**Task requirements:**
Using the listing that follows, filter out every line lacking the string "This" and return the rest.

*** Given data ***

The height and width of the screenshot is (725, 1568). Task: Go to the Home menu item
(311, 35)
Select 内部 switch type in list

***
*** Given data ***

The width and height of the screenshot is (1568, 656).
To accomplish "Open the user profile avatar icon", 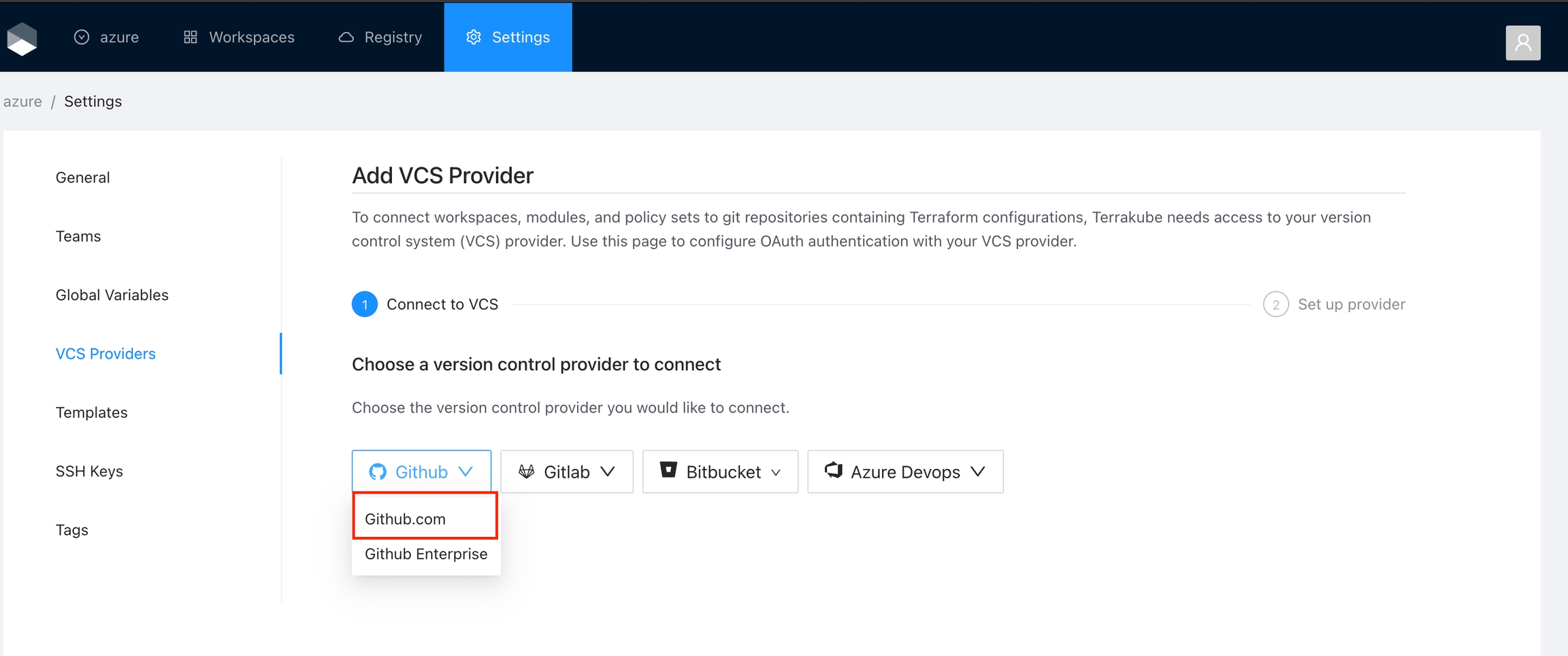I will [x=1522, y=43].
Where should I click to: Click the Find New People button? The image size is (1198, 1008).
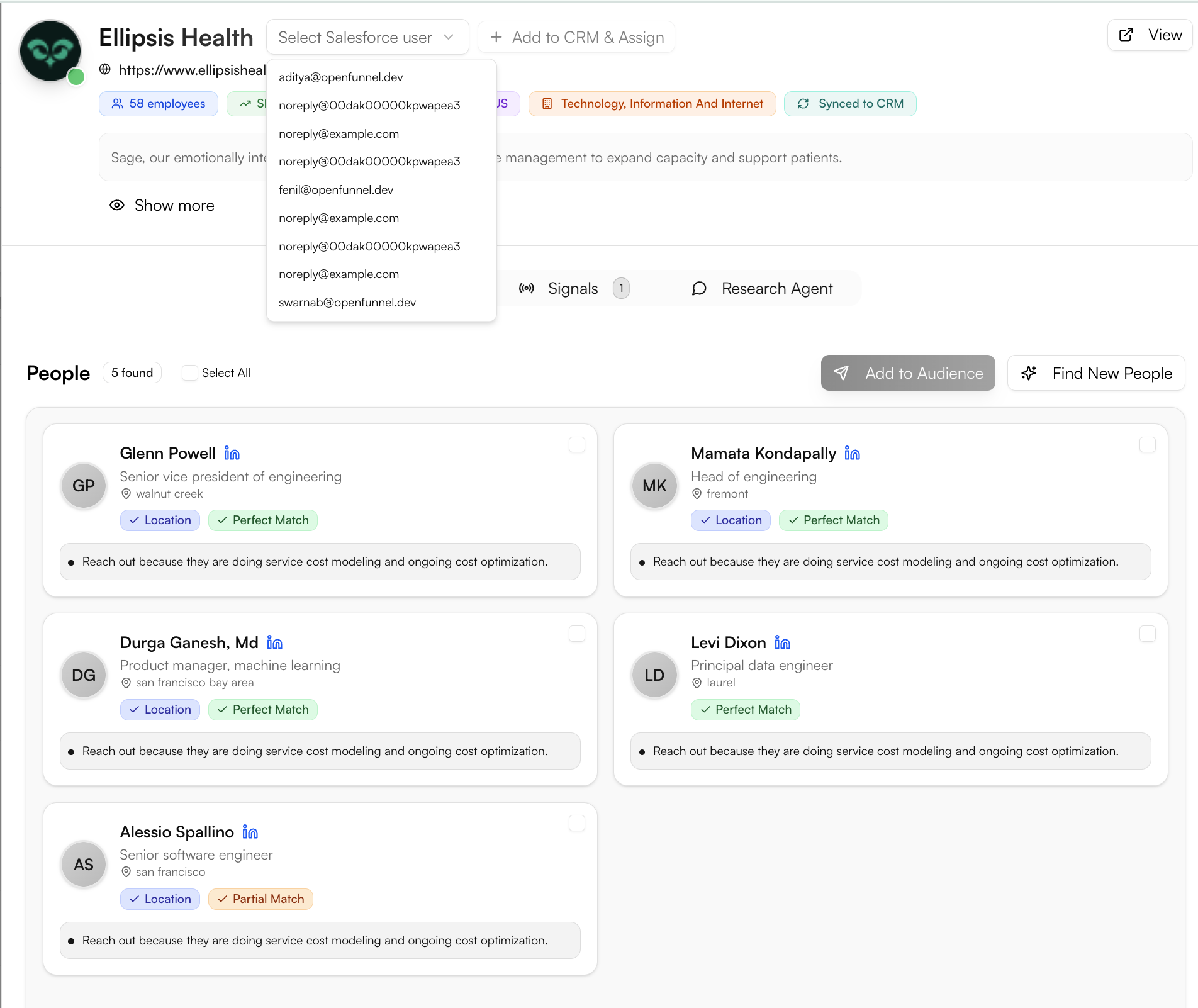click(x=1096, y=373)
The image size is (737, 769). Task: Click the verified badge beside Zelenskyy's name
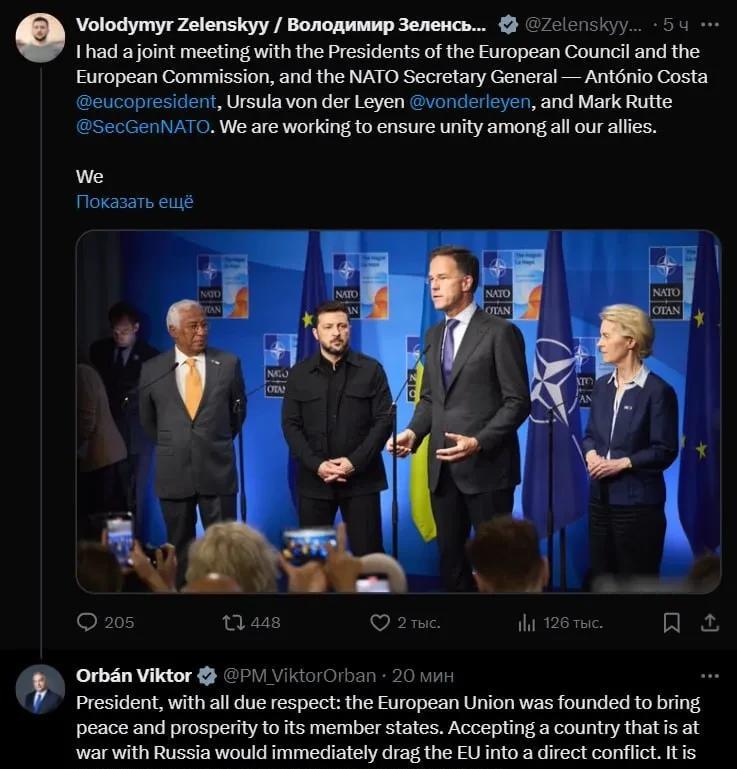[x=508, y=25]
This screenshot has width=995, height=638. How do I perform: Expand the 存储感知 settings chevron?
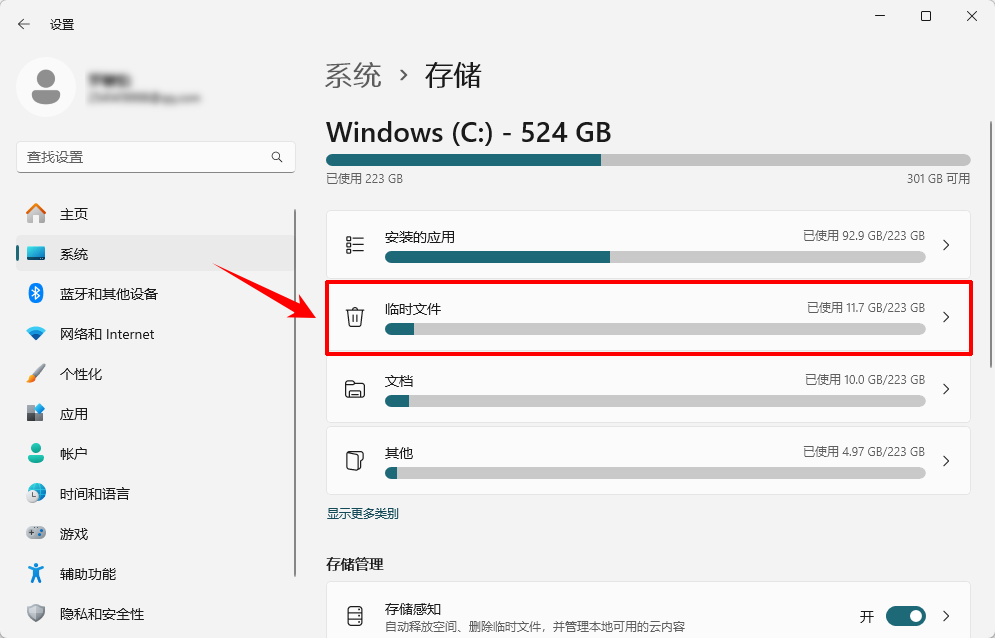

***
*** Given data ***

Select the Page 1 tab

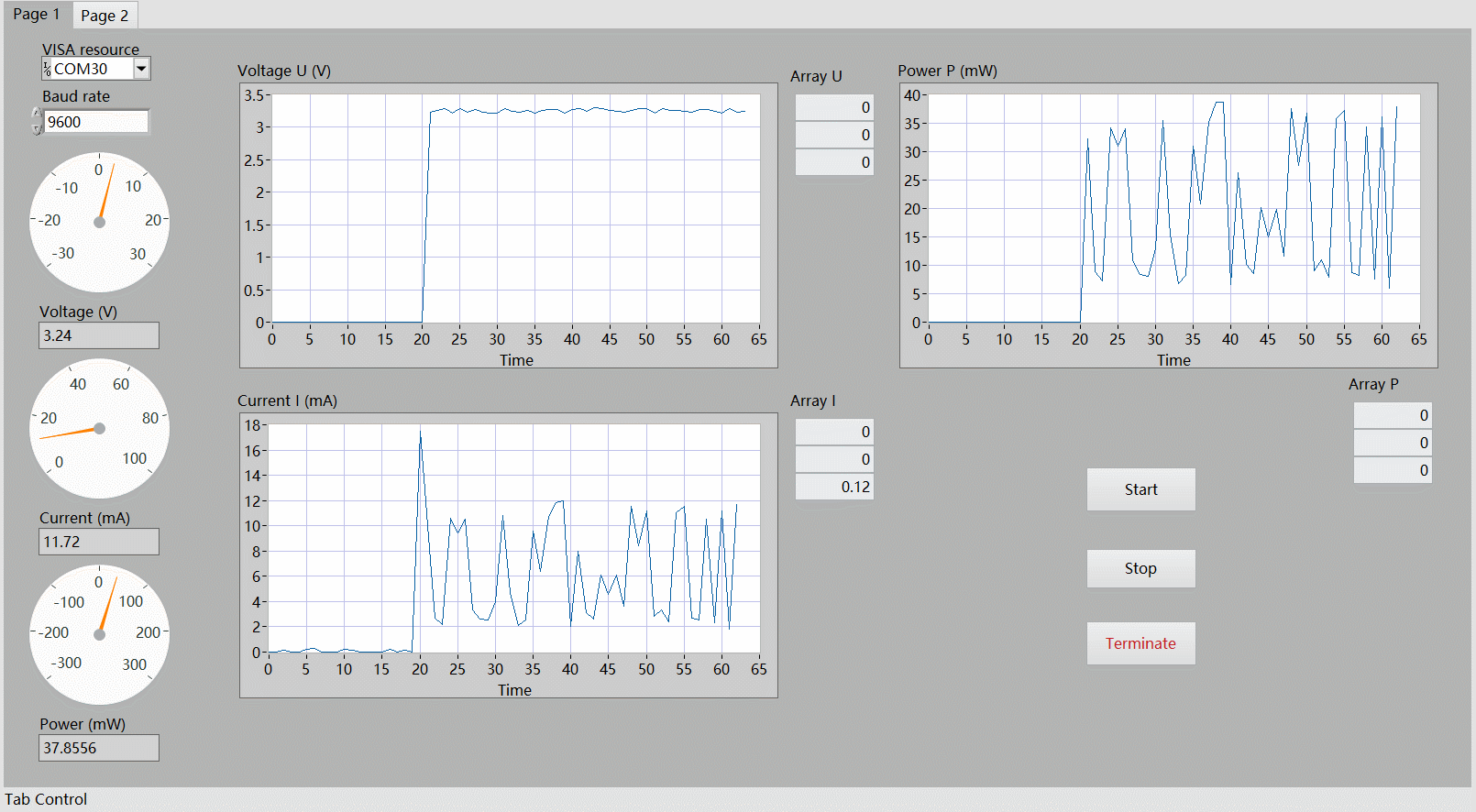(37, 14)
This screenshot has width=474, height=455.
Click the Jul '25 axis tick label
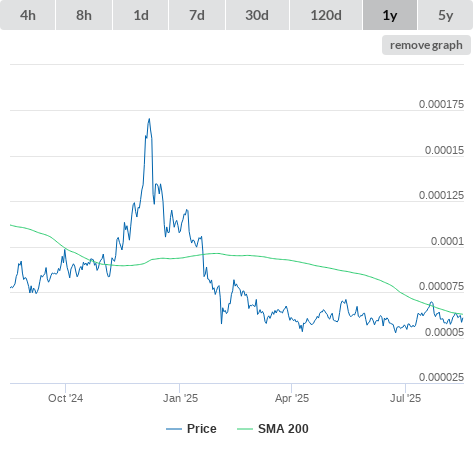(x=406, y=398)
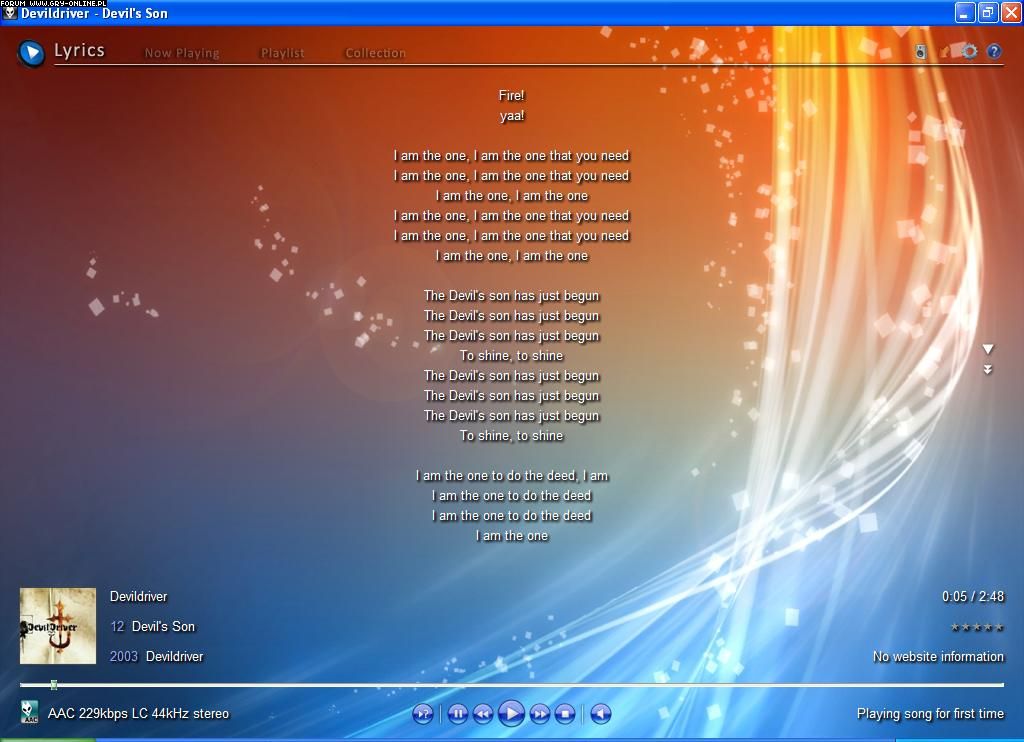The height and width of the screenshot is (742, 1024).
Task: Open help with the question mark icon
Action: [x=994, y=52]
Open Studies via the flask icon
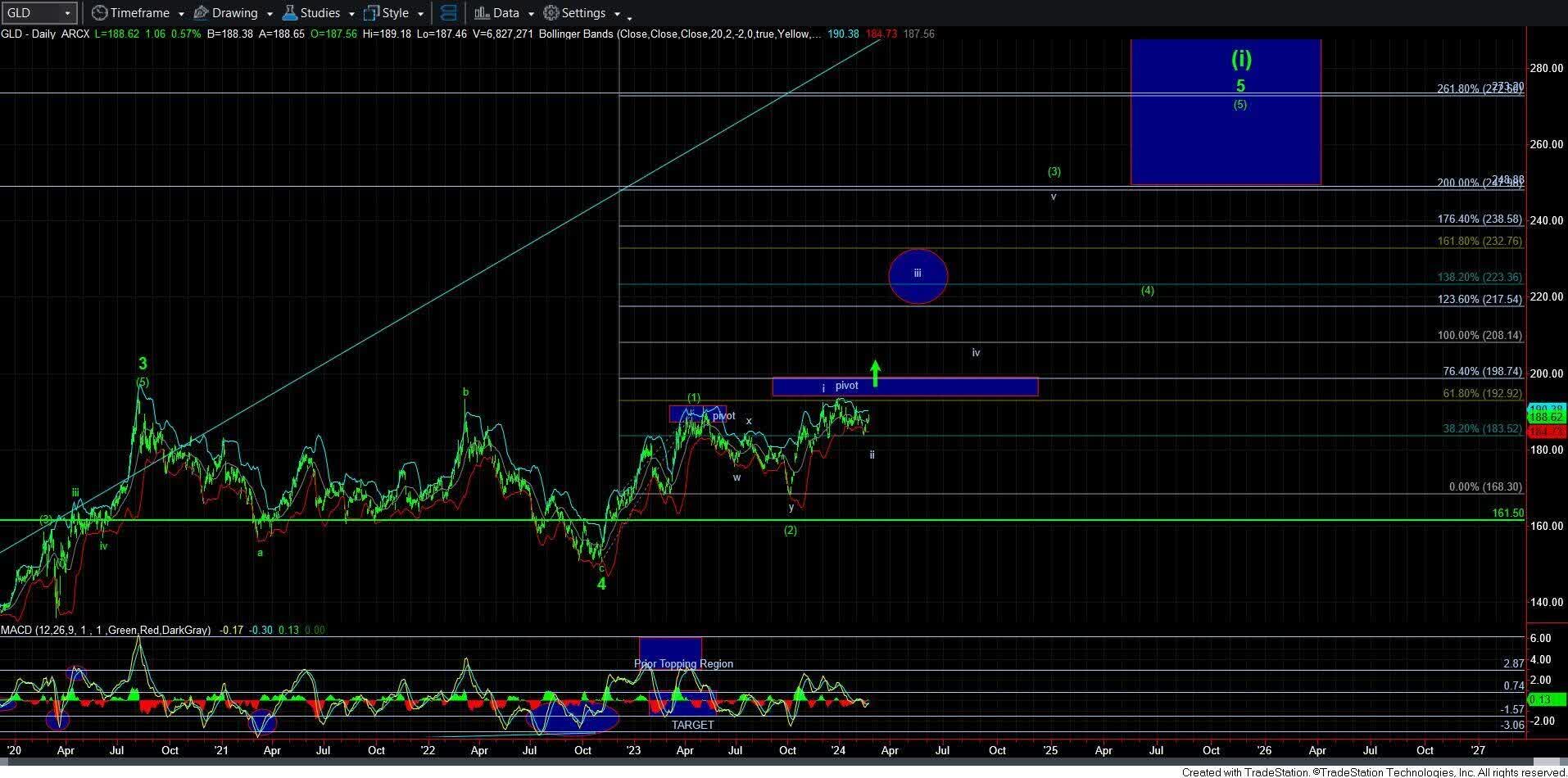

***

**Task response:**
This screenshot has width=995, height=638. How do I perform: Expand the 存储感知 settings chevron?
This screenshot has width=474, height=455.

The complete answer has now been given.